Examples of loops that can be unrolled on basic
optimization level:
// Basic case
for i in 0 .. 10 do
cell1[i] = cell1[i + 1];
end;
// Two separate increments of the loop control variable
j = 0;
while j < 20 do
println(j);
j += 1;
println(j);
j += 2;
end;
// The loop control variable can be used in further expressions
for k in 0 ... 10 do
cell1[k] = cell1[2 * k];
end;
for l in 0 ... 10 do
println(l % 2 ? "Odd" : "Even");
end;
// Loop inside an inline function: can be unrolled if a constant value is passed into the size parameter
inline def copy(src, dst, size)
for i in 0 ... size do
dst[i] = src[i];
end;
end;
// This will produce a loop that can be unrolled
copy(cell1, cell2, 10);
// This produces a loop that CANNOT be unrolled: SIZE is not a constant value
param SIZE = 10;
copy(cell1, cell2, SIZE);
// Some loops containing expressions in the condition can still be unrolled,
// but it strongly depends on the structure of the expression
i = 0;
while i += 1 < 10 do
print(i);
end ;
Examples of loops that can be unrolled on advanced
optimization level:
// An operation different from add and sub is supported
for i = 1; i < 100000; i <<= 1 do
println(i);
end;
// This loop can be unrolled, because it terminates
// (if the condition was j > 0, it would never terminate)
j = 10;
while j > 1 do
j += 1;
println(i);
j \= 2;
println(i);
end;
// This loop is unrolled, but the number of iterations is 11!
// The code produces the same output as if it wasn't unrolled.
// This is because of rounding errors when evaluating floating-point expressions
for k = 0; k < 1; k += 0.1 do
println(k);
end;
Examples of loops that cannot be unrolled:
// LIMIT is a global variable and as such the value assigned to it isn't considered constant
// (see Data Flow Optimization)
LIMIT = 10;
for i in 0 ... LIMIT do
cell1[i] = 0;
end;
// The loop control variable is changed inside an if
i = 0;
while i < 10 do
i += 1;
print(i);
if i % 5 == 0 then
i += 1;
print("Five");
end;
end;
// There isn't a single loop control variable - loop condition depens on both i and j
for i = 0, j = 10; i < j; i += 1, j -= 1 do
print(i);
end;
// The expression changing the loop control variable is too complex.

• Data section
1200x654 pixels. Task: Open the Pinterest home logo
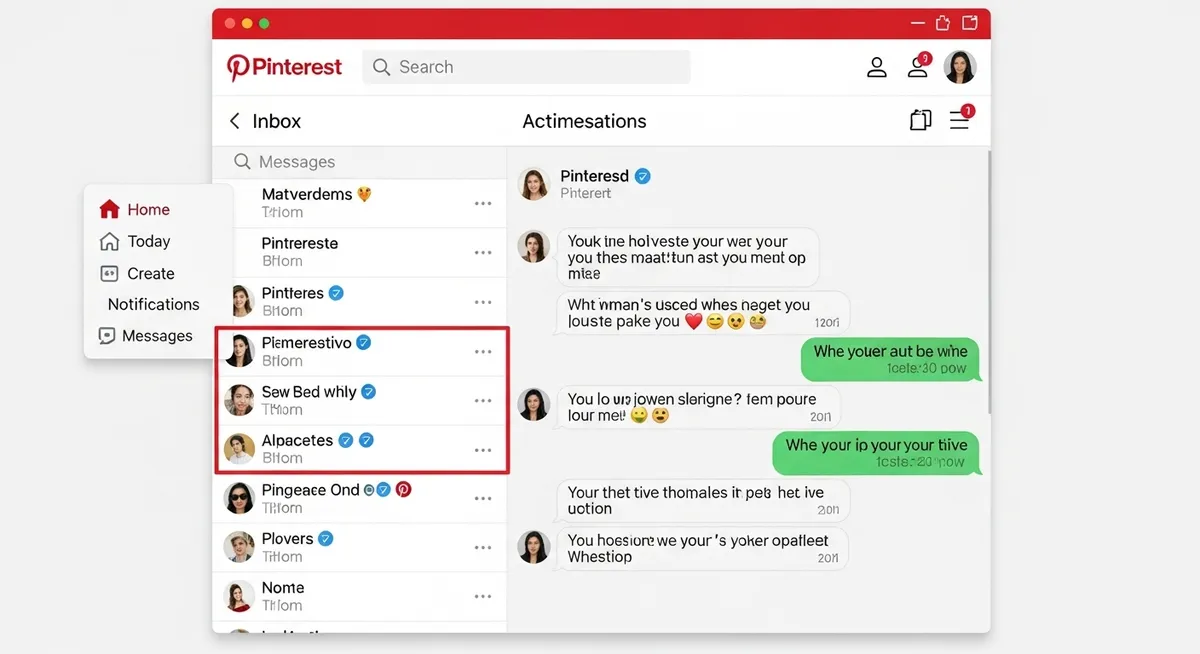click(283, 67)
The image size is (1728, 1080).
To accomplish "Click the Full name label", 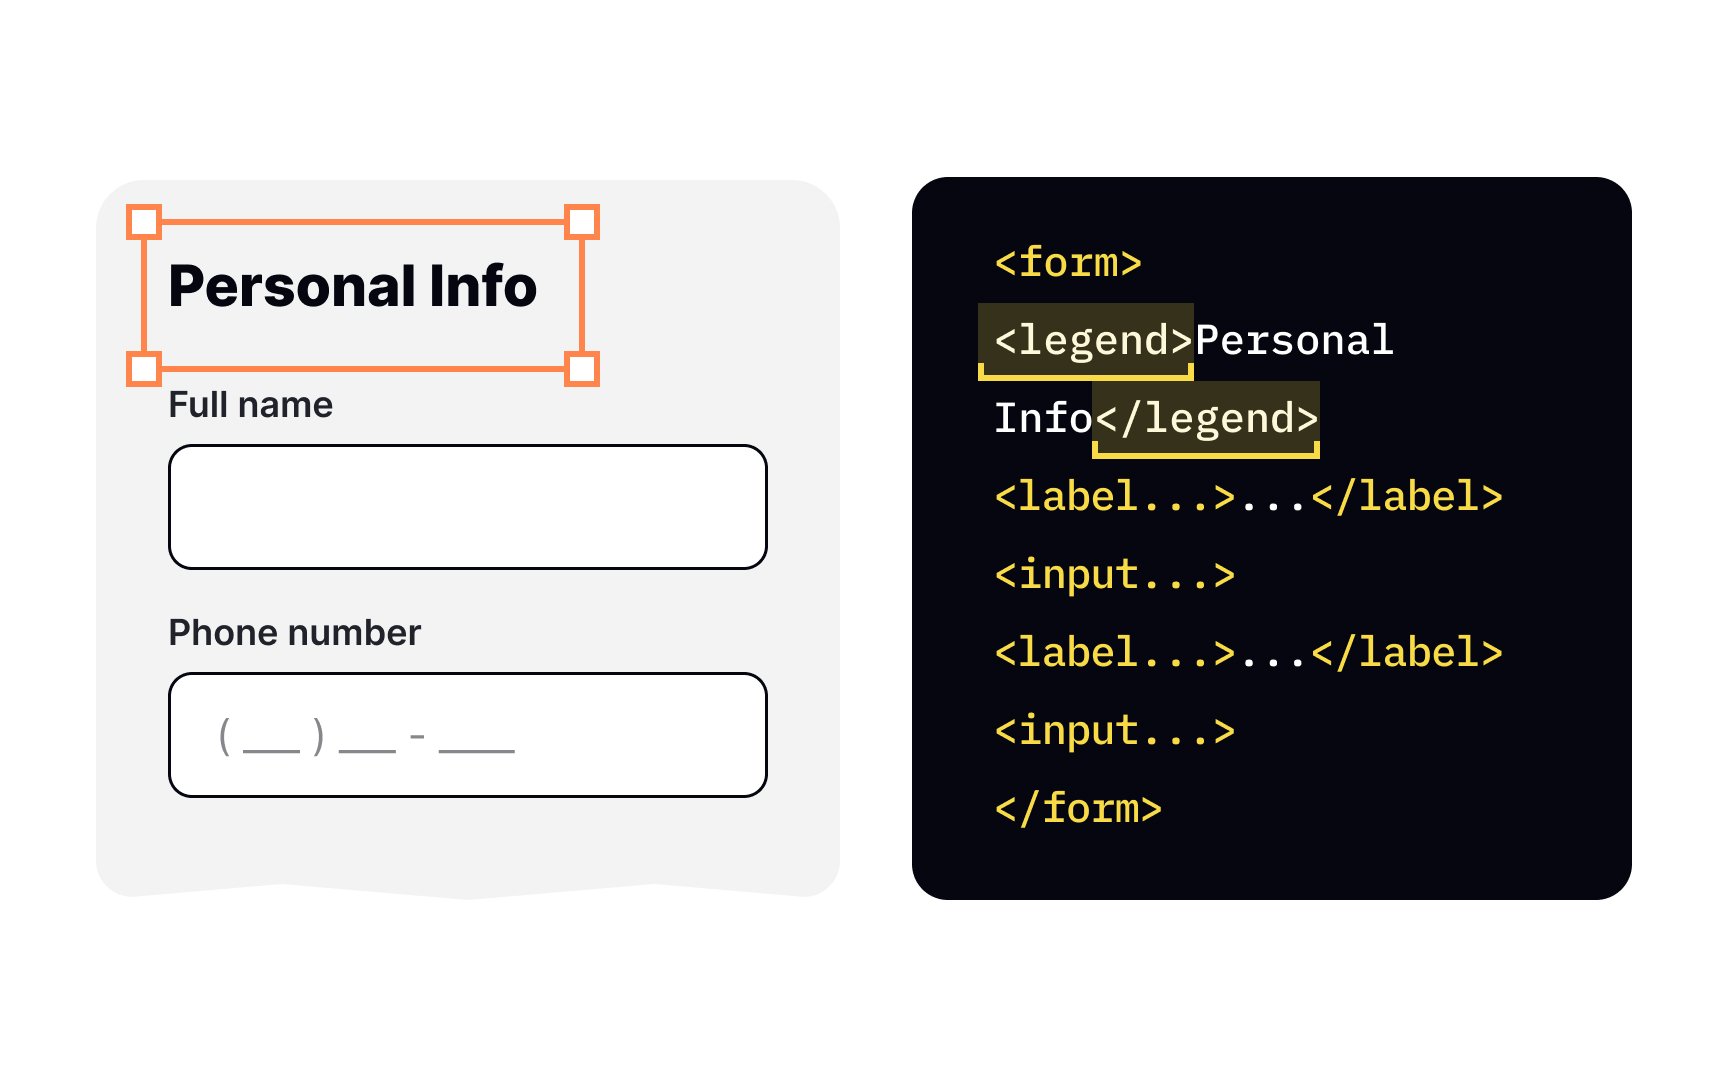I will tap(251, 405).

• Required actions
(A) Under the heading "Examples of loops that cannot be unrolled:" in the loop unrolling text, list every reason the comments give for why a loop cannot be unrolled.
(B) In the loop unrolling text, why does the loop that increases k by 0.1 from 0 while k < 1 run 11 iterations?

• Solution set
(A)
- LIMIT is a global variable, so the value assigned to it isn't considered constant.
- The loop control variable is changed inside an if.
- There isn't a single loop control variable, because the loop condition depends on both i and j.
- The expression changing the loop control variable is too complex.

(B) It is because of rounding errors when evaluating floating-point expressions.